Work order: Leave out the lines before the one with "Sedat Islami (60, 1015)"; output that line and all remaining lines of the records exactly.

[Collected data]
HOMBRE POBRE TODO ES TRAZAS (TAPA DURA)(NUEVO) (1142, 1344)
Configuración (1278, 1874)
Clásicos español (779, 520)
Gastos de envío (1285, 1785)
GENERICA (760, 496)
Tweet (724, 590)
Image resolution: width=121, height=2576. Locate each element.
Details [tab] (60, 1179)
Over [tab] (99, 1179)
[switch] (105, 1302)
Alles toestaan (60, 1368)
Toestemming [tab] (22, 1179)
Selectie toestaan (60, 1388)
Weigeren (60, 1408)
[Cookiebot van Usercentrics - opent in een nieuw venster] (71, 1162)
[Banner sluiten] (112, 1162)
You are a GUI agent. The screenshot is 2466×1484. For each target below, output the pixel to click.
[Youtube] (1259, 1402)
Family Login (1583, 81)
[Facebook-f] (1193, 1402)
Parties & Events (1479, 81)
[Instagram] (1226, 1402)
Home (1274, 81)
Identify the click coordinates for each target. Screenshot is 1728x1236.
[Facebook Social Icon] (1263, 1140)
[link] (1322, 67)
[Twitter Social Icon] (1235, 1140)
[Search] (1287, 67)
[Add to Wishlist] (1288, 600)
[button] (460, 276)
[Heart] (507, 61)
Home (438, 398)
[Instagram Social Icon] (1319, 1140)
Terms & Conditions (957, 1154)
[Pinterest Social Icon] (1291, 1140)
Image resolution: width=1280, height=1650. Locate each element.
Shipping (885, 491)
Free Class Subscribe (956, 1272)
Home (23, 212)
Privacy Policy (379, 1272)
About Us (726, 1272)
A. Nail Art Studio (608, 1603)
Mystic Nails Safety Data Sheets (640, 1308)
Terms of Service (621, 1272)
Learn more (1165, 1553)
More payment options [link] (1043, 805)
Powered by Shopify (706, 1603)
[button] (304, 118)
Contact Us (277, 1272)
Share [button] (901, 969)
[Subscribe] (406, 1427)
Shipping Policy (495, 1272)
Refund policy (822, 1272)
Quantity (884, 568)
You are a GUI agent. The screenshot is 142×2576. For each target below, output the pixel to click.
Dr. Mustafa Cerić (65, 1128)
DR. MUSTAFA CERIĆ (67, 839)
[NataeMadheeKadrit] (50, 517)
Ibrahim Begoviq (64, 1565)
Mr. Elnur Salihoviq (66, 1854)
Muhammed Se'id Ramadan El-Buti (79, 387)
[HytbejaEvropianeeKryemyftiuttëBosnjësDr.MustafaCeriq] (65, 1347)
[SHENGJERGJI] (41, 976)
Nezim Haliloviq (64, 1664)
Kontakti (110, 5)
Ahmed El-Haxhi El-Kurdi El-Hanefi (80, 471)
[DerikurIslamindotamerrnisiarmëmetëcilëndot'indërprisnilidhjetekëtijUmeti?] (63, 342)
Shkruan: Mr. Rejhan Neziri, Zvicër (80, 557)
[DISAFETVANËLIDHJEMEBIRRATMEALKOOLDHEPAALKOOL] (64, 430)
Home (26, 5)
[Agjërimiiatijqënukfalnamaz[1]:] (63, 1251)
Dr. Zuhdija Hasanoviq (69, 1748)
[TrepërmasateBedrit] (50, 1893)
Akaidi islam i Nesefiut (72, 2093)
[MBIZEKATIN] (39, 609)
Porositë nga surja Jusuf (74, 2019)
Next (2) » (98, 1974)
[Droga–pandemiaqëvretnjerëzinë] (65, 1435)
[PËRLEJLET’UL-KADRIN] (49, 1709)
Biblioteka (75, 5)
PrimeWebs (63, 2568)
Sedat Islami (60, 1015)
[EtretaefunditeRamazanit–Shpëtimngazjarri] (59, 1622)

Solved exercise:
Sedat Islami (60, 1015)
[EtretaefunditeRamazanit–Shpëtimngazjarri] (59, 1622)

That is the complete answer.